* **Assignment**: Every word of the data below has to be copied faithfully.

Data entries
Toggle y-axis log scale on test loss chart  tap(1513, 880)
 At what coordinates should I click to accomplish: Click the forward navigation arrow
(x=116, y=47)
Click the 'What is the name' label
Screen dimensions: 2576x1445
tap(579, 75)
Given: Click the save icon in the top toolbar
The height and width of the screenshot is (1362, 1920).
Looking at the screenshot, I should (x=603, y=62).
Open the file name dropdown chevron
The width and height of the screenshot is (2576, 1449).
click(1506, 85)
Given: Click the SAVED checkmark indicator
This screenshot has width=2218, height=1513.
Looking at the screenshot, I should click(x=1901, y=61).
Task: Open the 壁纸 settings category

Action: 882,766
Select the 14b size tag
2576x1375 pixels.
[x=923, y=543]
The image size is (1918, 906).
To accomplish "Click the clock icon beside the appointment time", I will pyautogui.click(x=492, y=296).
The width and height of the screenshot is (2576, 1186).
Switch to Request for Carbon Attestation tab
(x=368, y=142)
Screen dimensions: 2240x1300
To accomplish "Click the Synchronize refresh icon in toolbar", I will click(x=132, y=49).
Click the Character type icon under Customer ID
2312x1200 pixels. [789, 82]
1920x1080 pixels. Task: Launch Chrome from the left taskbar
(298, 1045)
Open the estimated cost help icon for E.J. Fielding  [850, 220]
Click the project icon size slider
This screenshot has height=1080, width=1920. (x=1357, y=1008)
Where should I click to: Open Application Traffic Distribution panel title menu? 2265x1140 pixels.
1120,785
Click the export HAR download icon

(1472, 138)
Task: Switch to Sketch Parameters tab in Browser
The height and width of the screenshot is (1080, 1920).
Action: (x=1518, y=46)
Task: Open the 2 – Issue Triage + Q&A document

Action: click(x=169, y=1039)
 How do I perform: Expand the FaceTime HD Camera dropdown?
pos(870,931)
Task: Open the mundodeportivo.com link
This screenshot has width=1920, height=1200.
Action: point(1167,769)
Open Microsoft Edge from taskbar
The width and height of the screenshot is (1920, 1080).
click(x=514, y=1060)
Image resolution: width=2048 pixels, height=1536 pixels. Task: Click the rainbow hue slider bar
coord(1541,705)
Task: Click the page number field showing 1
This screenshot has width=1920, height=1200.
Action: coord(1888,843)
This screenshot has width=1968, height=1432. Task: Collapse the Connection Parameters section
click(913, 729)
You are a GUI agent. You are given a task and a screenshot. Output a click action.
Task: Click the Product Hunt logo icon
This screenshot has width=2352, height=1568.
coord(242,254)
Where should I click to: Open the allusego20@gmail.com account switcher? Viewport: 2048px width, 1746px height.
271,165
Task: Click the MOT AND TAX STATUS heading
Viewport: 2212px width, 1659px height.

* **Response to the exercise**:
Toggle y-axis log scale on test loss chart  tap(1513, 880)
 At what coordinates should I click to accomplish: Click the forward navigation arrow
(x=116, y=47)
Click the 'What is the name' label
Screen dimensions: 2576x1445
tap(579, 75)
Given: Click the save icon in the top toolbar
The height and width of the screenshot is (1362, 1920).
Looking at the screenshot, I should (x=603, y=62).
Open the file name dropdown chevron
The width and height of the screenshot is (2576, 1449).
click(1506, 85)
Given: Click the SAVED checkmark indicator
This screenshot has width=2218, height=1513.
Looking at the screenshot, I should click(x=1901, y=61).
Task: Open the 壁纸 settings category

Action: 882,766
Select the 14b size tag
2576x1375 pixels.
[x=923, y=543]
The image size is (1918, 906).
To accomplish "Click the clock icon beside the appointment time", I will pyautogui.click(x=492, y=296).
The width and height of the screenshot is (2576, 1186).
Switch to Request for Carbon Attestation tab
(x=368, y=142)
Screen dimensions: 2240x1300
To accomplish "Click the Synchronize refresh icon in toolbar", I will click(x=132, y=49).
Click the Character type icon under Customer ID
2312x1200 pixels. [789, 82]
1920x1080 pixels. Task: Launch Chrome from the left taskbar
(298, 1045)
Open the estimated cost help icon for E.J. Fielding  [850, 220]
Click the project icon size slider
This screenshot has height=1080, width=1920. (x=1357, y=1008)
Where should I click to: Open Application Traffic Distribution panel title menu? 2265x1140 pixels.
1120,785
Click the export HAR download icon

(1472, 138)
Task: Switch to Sketch Parameters tab in Browser
The height and width of the screenshot is (1080, 1920).
Action: (x=1518, y=46)
Task: Open the 2 – Issue Triage + Q&A document

Action: click(x=169, y=1039)
 How do I perform: Expand the FaceTime HD Camera dropdown?
pos(870,931)
Task: Open the mundodeportivo.com link
This screenshot has width=1920, height=1200.
Action: point(1167,769)
Open Microsoft Edge from taskbar
The width and height of the screenshot is (1920, 1080).
click(x=514, y=1060)
Image resolution: width=2048 pixels, height=1536 pixels. Task: Click the rainbow hue slider bar
coord(1541,705)
Task: Click the page number field showing 1
This screenshot has width=1920, height=1200.
Action: coord(1888,843)
This screenshot has width=1968, height=1432. Task: Collapse the Connection Parameters section
click(913, 729)
You are a GUI agent. You are given a task and a screenshot. Output a click action.
Task: Click the Product Hunt logo icon
This screenshot has width=2352, height=1568.
coord(242,254)
Where should I click to: Open the allusego20@gmail.com account switcher? Viewport: 2048px width, 1746px height.
271,165
Task: Click the MOT AND TAX STATUS heading
Viewport: 2212px width, 1659px height.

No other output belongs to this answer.